Opening Settings
To see the Developer Tools Settings pane, open any of the Developer Tools, and then:
- either click the "Settings" button () in the Toolbox toolbar:
- or press F1 (new in Firefox 43) to toggle between the active tool and the Settings pane
- or press Ctrl/Cmd+Shift+O to toggle between the active tool and the Settings pane
The Settings pane looks something like this:
Categories
Default Firefox Developer Tools
This group of checkboxes determines which tools are enabled in the toolbox. New tools are often included in Firefox but not enabled by default.
Available Toolbox Buttons
This group of checkboxes determines which tools get an icon in the Toolbox's toolbar.
Choose DevTools theme
This enables you to choose one of three different themes.
There's a light theme, which is the default:
A dark theme (the default on Firefox Developer Edition):
New in Firefox 48
There's also a Firebug theme that looks like the Firebug extension, letting you feel at home if you're used to Firebug:
Common preferences
Settings that apply to more than one tool. There's just one of these:
- Enable persistent logs
- A setting to control whether or not the Web Console and Network Monitor clear their output when you navigate to a new page.
Inspector
- Show browser styles
- A setting to control whether styles applied by the browser (user-agent styles) should be displayed in the Inspector's Rules view. Note that this setting is independent of the "Browser styles" checkbox in the Inspector's Computed view.
- Truncate DOM attributes (new in Firefox 47)

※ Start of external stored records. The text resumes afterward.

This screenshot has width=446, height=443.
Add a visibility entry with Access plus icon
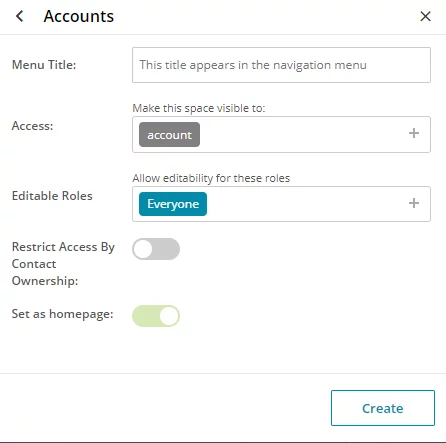coord(414,133)
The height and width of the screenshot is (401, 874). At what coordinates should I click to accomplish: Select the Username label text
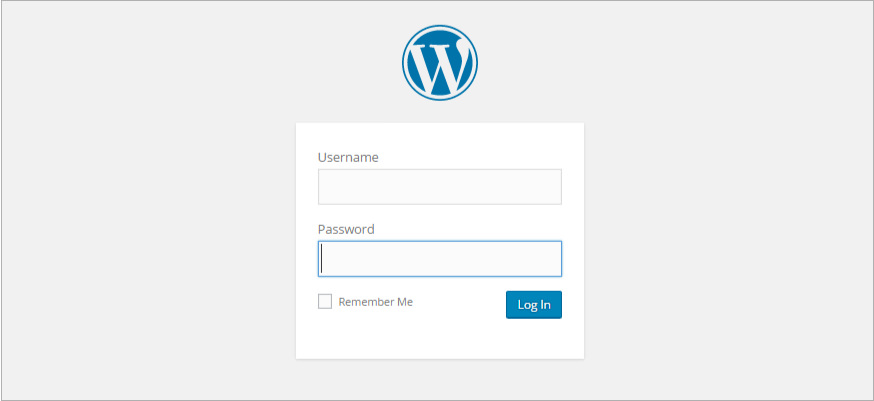348,157
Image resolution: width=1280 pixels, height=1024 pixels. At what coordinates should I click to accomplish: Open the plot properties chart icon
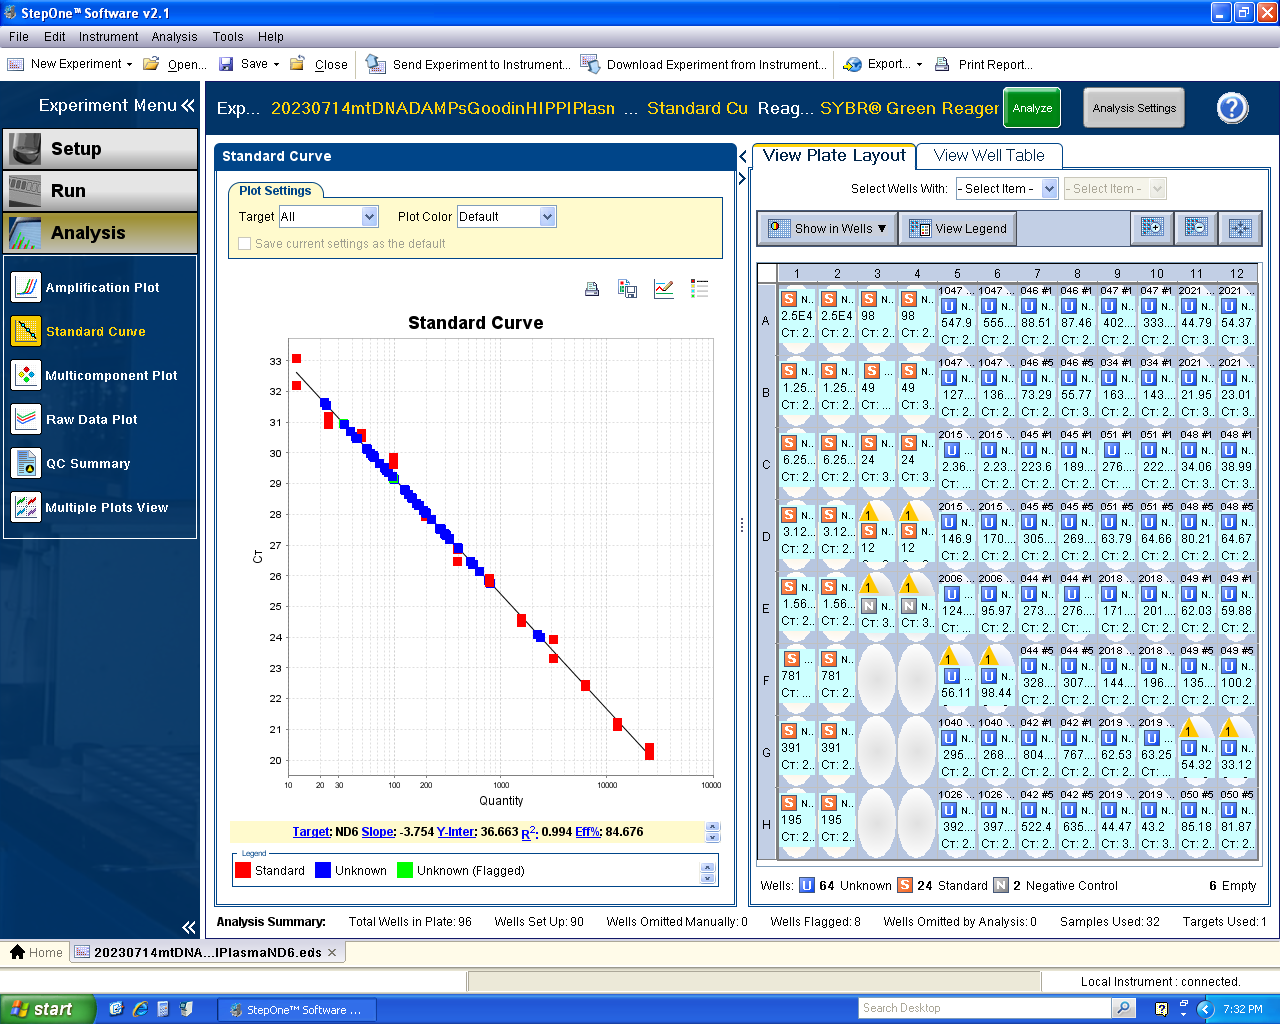[664, 289]
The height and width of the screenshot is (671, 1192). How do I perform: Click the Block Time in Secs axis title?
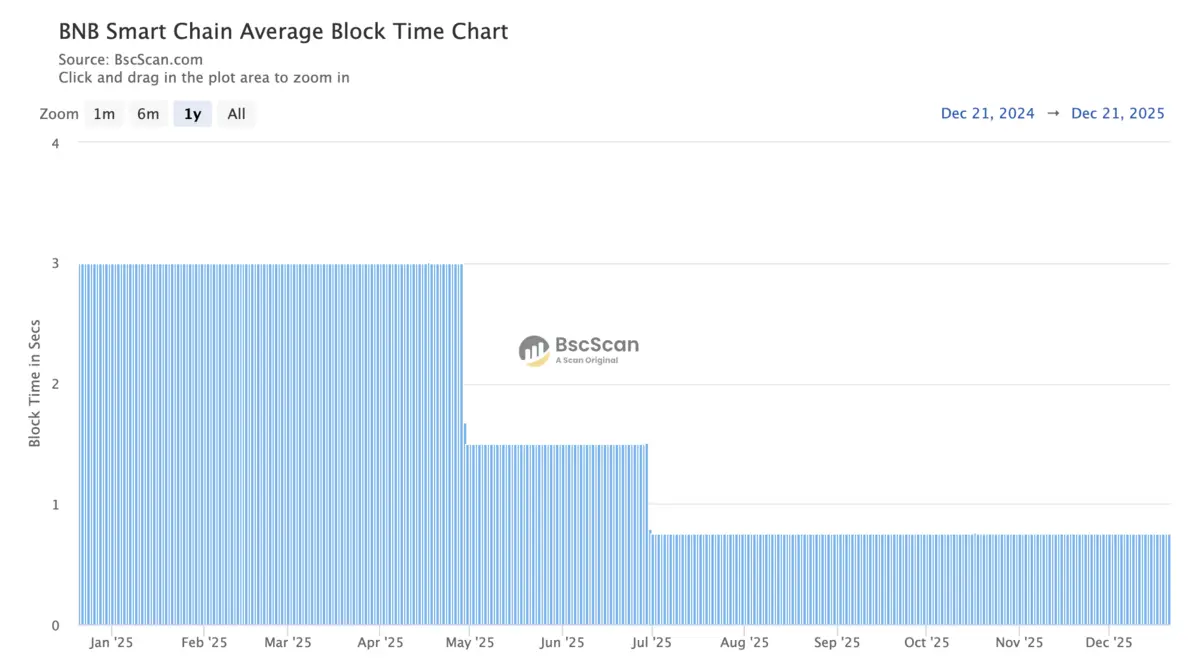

- By default, the Inspector truncates DOM attributes that are more than 120 characters long. Uncheck this box to prevent this behavior. This setting works by toggling the about:config preference "devtools.markup.collapseAttributes". To change the threshold at which attributes are truncated, you can edit the about:config preference "devtools.markup.collapseAttributeLength".
- Default color unit
- A setting to control how colors are represented in the inspector:
- Hex
- HSL(A)
- RGB(A)
- color name
- As authored (new in Firefox 44).
Web Console
- Enable timestamps
- Controls whether the Web Console displays timestamps. The Web Console defaults to hiding timestamps.
Style Editor
- Show original sources
- When a CSS preprocessor supporting source maps is used, this enables the Style Editor to display the original, preprocessor, sources rather than the generated CSS. Learn more about Style Editor support for CSS source maps. With this setting checked, the Page Inspector Rules view will also provide links to the original sources.
- Autocomplete CSS
- Enable the Style Editor to offer autocomplete suggestions.
JavaScript Profiler
- Show Gecko platform data
- A setting to control whether or not profiles should include Gecko platform symbols.
Editor Preferences
Preferences for the CodeMirror source editor, which is included in Firefox and used by several developer tools, including Scratchpad and the Style Editor.
- Detect indentation
- Auto-indent new lines based on the current indentation.
- Autoclose brackets
- Indent using spaces
- Tab size
- Keybindings
- Choose the default CodeMirror keybindings, or keybindings from one of several popular editors:
- Vim
- Emacs
- Sublime Text
Advanced settings
- Disable HTTP Cache
- Disable the browser HTTP cache to simulate first-load performance in all tabs that have the Toolbox open. This setting persists, meaning that if it is set, caching will be disabled whenever you reopen the devtools. Caching is re-enabled when the devtools are closed. Note that service workers are not affected by this option.
Note that this option was called "Disable Cache" in Firefox versions previous to 49, but it was renamed to make it clearer that this affects the HTTP cache, and not Service Workers/the Cache API.
- Disable JavaScript
- Reload the current tab with JavaScript disabled.
- Enable Service Workers over HTTP
- Enable Service Worker registrations from insecure websites.
- Enable browser chrome and add-on debugging toolboxes
- Enable you to use developer tools in the context of the browser itself, and not only web content.
- Enable remote debugging
- Enable the developer tools to debug remote Firefox instances.